The EGC (Entreprise Générale du Cobalt) remains an unknown quantity in the supply landscape, having been assigned in 2019 by the DRC government as the sole entity authorized to purchase, process, and market all cobalt from ASM (artisanal and small-scale mining) operations.

To date, the implementation of this decree has not yet resulted in significant cobalt purchases by the EGC, but we note they are included as part of the quarterly allocation and fall outside the ‘pro rata’ basis for other miners. This gives ARECOMS the flexibility to allocate disproportionate export volumes to the EGC if artisanal activity picks up again, particularly in a higher cobalt price environment.

The quota system adds significant uncertainty to production planning, particularly for companies like CMOC that already reached their full quota in the previous year. It is particularly challenging given the co-production of copper at many operations, so working capital management becomes particularly complicated. To mitigate policy-related risks, exporters may need to adopt financial hedging strategies, further complicating their cost structures.

The quota system also adds significant uncertainty to supply chain planning, with buyers now having to allocate procurement decisions based on producer quotas and compete for limited hydroxide availability. Further, it is possible that traceability requirements by downstream consumers become more stringent depending on the leakage outside the quote system.

Quotas are determined based on historical export volumes, but the specific reference years remain undefined. While this ambiguity offers the DRC government flexibility in implementation, it poses risks for producers - especially those with fluctuating outputs. Some Chinese cobalt majors, in particular, could be disproportionately affected if quotas are calculated using earlier years when their production share were relatively low.

The clause stating that ARECOMS may purchase cobalt stocks exceeding a company’s quarterly quota underscores the DRC’s intent to assert greater control over its strategic mineral assets.

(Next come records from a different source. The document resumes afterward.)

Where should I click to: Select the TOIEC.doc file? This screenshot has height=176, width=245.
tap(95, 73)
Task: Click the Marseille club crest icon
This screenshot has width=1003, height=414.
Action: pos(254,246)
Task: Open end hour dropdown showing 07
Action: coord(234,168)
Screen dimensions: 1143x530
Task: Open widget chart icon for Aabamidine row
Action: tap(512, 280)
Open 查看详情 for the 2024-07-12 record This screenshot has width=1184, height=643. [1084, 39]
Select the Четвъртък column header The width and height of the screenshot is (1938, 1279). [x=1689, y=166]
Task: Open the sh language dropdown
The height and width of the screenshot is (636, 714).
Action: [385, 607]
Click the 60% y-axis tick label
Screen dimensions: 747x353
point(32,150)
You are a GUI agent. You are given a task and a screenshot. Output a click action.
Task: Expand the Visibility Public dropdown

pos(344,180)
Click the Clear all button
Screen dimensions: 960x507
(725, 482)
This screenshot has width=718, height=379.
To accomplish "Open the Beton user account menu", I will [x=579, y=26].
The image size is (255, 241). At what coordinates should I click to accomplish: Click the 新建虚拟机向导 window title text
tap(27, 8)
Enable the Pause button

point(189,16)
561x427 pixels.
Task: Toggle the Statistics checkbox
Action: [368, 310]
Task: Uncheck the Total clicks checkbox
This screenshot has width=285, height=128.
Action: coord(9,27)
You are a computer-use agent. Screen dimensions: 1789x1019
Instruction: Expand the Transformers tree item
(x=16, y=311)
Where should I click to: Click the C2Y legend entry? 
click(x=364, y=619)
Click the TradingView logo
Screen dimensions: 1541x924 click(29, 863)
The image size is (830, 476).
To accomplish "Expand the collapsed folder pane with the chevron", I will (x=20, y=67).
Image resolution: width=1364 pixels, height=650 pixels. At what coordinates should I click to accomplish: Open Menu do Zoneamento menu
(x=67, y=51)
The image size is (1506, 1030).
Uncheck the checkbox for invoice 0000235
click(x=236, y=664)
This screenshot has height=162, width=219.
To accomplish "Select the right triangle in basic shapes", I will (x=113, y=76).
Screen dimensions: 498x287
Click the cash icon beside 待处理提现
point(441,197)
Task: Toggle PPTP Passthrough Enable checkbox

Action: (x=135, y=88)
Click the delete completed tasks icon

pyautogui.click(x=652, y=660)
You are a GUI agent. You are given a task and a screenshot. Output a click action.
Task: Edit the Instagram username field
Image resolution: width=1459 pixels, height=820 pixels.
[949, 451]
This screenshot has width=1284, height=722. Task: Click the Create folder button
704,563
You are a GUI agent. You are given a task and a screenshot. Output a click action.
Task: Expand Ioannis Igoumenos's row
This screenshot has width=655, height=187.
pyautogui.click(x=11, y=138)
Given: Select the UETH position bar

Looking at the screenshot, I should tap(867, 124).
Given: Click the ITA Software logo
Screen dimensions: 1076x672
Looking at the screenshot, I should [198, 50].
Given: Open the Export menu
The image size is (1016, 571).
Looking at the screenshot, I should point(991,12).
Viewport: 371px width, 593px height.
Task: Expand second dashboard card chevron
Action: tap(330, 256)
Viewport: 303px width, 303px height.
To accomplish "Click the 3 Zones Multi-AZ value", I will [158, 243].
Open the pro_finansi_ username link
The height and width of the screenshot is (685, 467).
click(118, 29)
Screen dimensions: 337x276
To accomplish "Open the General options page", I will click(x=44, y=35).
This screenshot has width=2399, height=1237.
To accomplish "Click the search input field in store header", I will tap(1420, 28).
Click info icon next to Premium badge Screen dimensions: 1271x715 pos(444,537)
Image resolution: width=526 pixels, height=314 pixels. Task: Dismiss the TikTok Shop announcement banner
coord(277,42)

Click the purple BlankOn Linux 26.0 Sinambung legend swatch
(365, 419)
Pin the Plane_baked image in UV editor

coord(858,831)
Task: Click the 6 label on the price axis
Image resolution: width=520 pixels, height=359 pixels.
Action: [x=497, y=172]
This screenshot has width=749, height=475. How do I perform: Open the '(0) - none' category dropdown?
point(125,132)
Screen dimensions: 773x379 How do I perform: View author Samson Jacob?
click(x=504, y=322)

This provision gives the regulator a powerful tool to influence global cobalt pricing, especially during periods of supply disruption or geopolitical tension.

However, Project Blue also notes that long-term storage of cobalt hydroxide products is not as viable as metal, meaning any stocks would need to have a relatively short-term plan for further refining.

With exports restricted and surplus cobalt subject to state purchase, companies may pivot toward domestic refining to circumvent raw material quotas. Others might opt to stockpile cobalt in anticipation of more favorable terms or regulatory shifts. These adjustments could lead to logistical challenges and increased storage costs across the supply chain.